Miami Attorney Roy Black Gets Jury to Return First Acquittal in Final College-Admission Scandal Trial
“Everyone said these wealthy people are denying poorer and better students the right to go to these elite universities,” said Roy Black, a senior partner at Black, Srebnick, Kornspan & Stumpf. “I knew that was a hurdle I had to overcome in the jurors’ minds.”
June 21, 2022 at 02:44 PM
By Michael A. Mora
A Miami attorney prevailed for his client, an aviation mogul, acquitted at a Boston federal trial of an illicit $180,000 payment to a Georgetown University tennis coach to facilitate his daughter’s recruitment to the team and admission to the academic institution, in the 57th and final defendant of the college-admission scandal.
Roy Black, a senior partner at Black, Srebnick, Kornspan & Stumpf, credited the use of subpoenas as a “game-changer” in his strategy of defending his client, Amin Khoury, and casting doubt on the prosecutor’s case. As a result, the jury returned the first not-guilty verdict in the government’s Varsity Blues investigation.
“We made Georgetown turn over 52,000 pages of documents, and we kept getting them right until the last day of trial,” Black said. “We turned up all kinds of fundraising tactics they used for admission to the school.
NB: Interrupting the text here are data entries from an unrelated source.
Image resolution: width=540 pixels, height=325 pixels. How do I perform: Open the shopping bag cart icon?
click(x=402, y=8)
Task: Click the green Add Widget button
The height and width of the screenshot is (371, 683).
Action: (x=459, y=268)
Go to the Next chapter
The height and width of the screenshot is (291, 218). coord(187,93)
And they targeted the Khoury family to fundraise $9 million. The documents showed all kinds of things that were going on behind the scenes.”
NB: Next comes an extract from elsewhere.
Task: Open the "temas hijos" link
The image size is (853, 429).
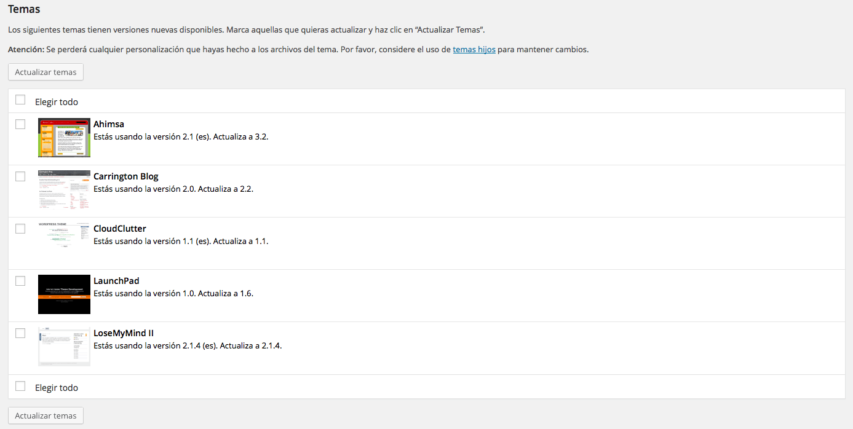Action: click(474, 49)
Rachael S. Rollins, the U.S. attorney for the U.S. Attorney’s Office for the District of Massachusetts, said despite the adverse verdict, these investigations have resulted in enormous and systemic changes in the college admissions process.
“These cases writ large have exposed the disturbing, improper, and inequitable role that wealth and privilege can play in distorting a system that is supposed to be merit-based,” Rollins said in a statement.
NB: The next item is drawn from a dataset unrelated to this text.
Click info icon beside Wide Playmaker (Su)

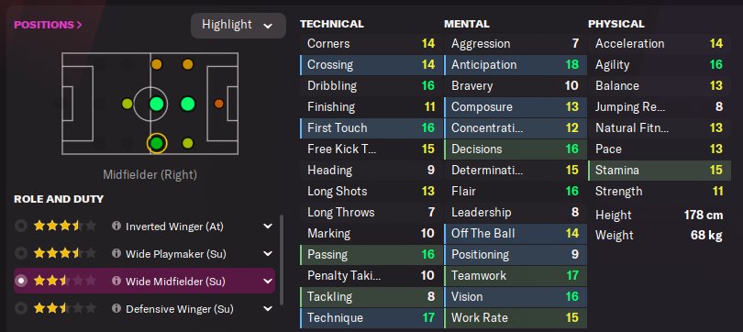[116, 253]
The government accused Khoury, 56, of enlisting a middleman to bribe Gordon Ernst, the then Georgetown tennis coach, with cash in a brown bag, according to court documents. The three men knew one another from their college days competing on Brown University’s tennis team.
However, Black argued that his client gifted Ernst the money to supplement his income as Georgetown’s construction of a new athletic center disrupted the tennis coach’s private summer camp revenue stream. And the cash payment was Ernst’s tactic to avoid paying taxes.
Khoury’s case was unusual in that the defendant took the case to trial—and won. Fifty-four defendants pleaded guilty, and juries returned a guilty verdict for the two additional defendants who went to trial.
And unlike those dozens of wealthy parents convicted in the college cheating scandal involving multiple elite universities, Khoury did not work with Rick Singer, an admissions consultant who bribed coaches and others through a sham charity.
Now, in preparing for the case, Black said he “went to school on what happened in the other cases,” which gave him the advantage of “seeing what the problems were.”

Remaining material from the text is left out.